- Extrait source -
--*--

Nous avons reporté ci-dessous les données sur Sitadel.

 

Sur 5 années, de 2011 à 2015 inclus, la création de 4,54 Mm2 de plancher a été  autorisée par la Ville de Paris, soit une moyenne de 909 000m2/an

 

Sur 7 années, de 2011 à 2017 inclus, la création de 6,16 Mm2 de plancher, a été  autorisée par la Ville de Paris, soit une moyenne de 877 000 m2/an.

A un tel rythme on doublerait en 115 ans le parc existant, construit sur 1000 ans [1].

Pour les années 2018 et 2019, on constate une stabilisation des autorisations autour de 630 000m2 par an, qui devrait se prolonger pour 2020.[2]

 

On peut prendre à la lettre la volonté de la Ville de Paris de repartir sur un rythme soutenu, compte tenu de l’importance des projets qu’elle actionne.

 

L’objectif d’1million de m2 autorisés par an, sur cinq années, peut paraître plausible, au vu des autorisations précédentes et des ambitions de la Ville de Paris.

 

Il faudra se pencher sur les projets, assembler et quantifier leurs programmes, afin de constituer une base fiable de scénario. L’inconnue tient à l’absence d’un plan global quantifié dans l’espace et dans le temps, et consenti publiquement.

S’il est établi, un tel plan permettra de rendre les prévisions du PLU intelligibles, au lieu de procéder à des mise en compatibilité au coup par coup, hors cadre.

Pour les émissions de CO2e, il donnera la jauge des dépassements liés à la construction, ce qui induit les choix à opérer – ou un constat d’impossibilité.

--*--

- Consigne écrite 1 -
D'après l'extrait, quelle surface moyenne de plancher la Ville de Paris a-t-elle autorisée chaque année entre 2011 et 2017 ?
- Consigne écrite 2 -
Quels rythmes annuels d'autorisation, exprimés en m2 par an, figurent dans l'extrait ? Citez-les tous.

- Enregistrements issus d'un jeu de données de pointage -
--*--

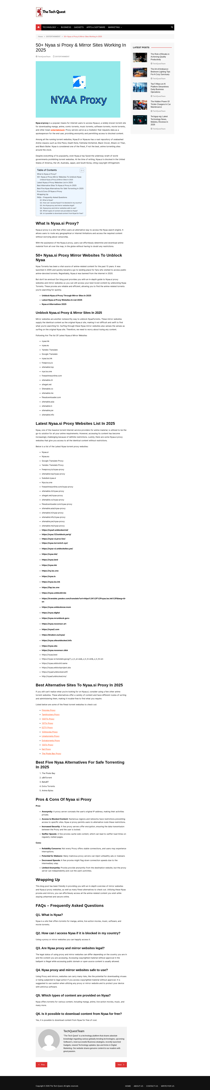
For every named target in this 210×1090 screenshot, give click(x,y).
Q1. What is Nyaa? (46, 200)
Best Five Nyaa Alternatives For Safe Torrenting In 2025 (60, 188)
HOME (128, 1086)
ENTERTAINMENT (62, 57)
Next (120, 1065)
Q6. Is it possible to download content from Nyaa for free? (61, 213)
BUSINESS (66, 27)
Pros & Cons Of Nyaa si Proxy (49, 191)
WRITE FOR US (167, 1086)
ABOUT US (138, 1086)
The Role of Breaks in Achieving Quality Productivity (160, 57)
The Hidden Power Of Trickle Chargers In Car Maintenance (161, 104)
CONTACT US (152, 1086)
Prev (43, 1065)
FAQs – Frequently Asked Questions (52, 197)
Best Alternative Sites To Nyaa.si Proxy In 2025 (56, 185)
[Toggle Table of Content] (80, 170)
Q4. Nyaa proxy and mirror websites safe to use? (58, 208)
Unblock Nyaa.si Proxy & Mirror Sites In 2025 (56, 180)
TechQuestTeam (44, 57)
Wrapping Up (42, 194)
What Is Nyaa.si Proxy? (46, 174)
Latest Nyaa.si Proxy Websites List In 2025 (55, 182)
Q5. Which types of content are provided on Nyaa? (59, 211)
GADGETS (79, 27)
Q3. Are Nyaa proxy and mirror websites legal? (57, 205)
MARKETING (114, 27)
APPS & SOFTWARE (96, 27)
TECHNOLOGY (49, 27)
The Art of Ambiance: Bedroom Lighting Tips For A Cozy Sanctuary (160, 72)
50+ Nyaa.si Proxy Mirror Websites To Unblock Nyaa (59, 177)
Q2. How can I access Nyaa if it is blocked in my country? (61, 203)
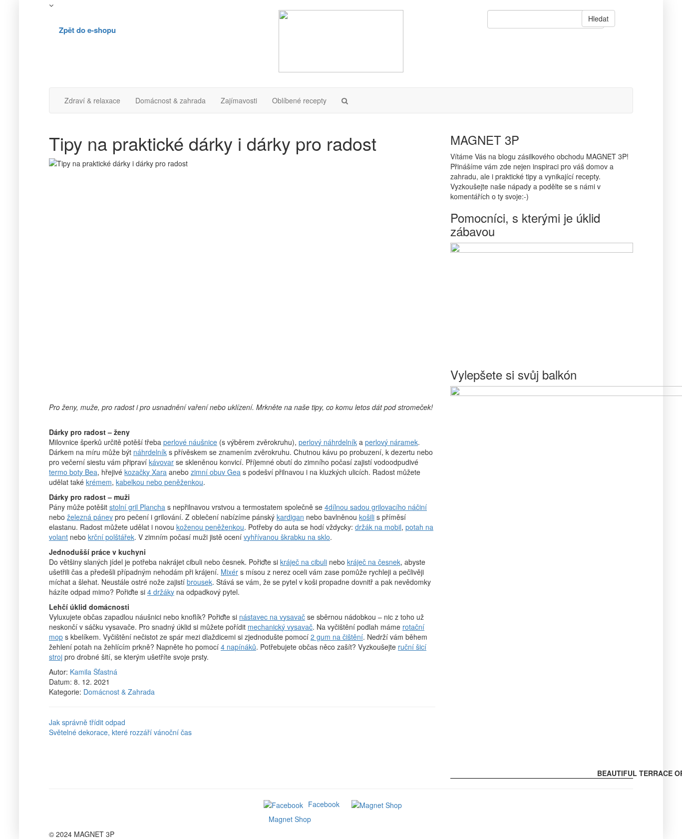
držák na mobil (378, 527)
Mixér (229, 572)
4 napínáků (238, 647)
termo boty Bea (73, 472)
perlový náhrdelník (328, 442)
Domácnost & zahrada (170, 100)
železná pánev (90, 517)
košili (366, 517)
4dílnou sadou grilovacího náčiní (376, 507)
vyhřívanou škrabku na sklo (287, 537)
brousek (199, 582)
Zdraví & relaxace (92, 100)
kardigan (290, 517)
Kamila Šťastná (93, 672)
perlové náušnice (190, 442)
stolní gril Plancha (137, 507)
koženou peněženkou (210, 527)
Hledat (598, 18)
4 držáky (160, 592)
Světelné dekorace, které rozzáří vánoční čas (120, 732)
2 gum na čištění (337, 637)
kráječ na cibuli (303, 562)
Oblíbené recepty (299, 100)
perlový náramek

--*--

- Bonne réponse 1 -
877 000 m2 par an.

- Bonne réponse 2 -
- 909 000 m2/an (moyenne de 2011 à 2015)
- 877 000 m2/an (moyenne de 2011 à 2017)
- environ 630 000 m2 par an (2018 et 2019)
- 1 million de m2 par an (objectif sur cinq années)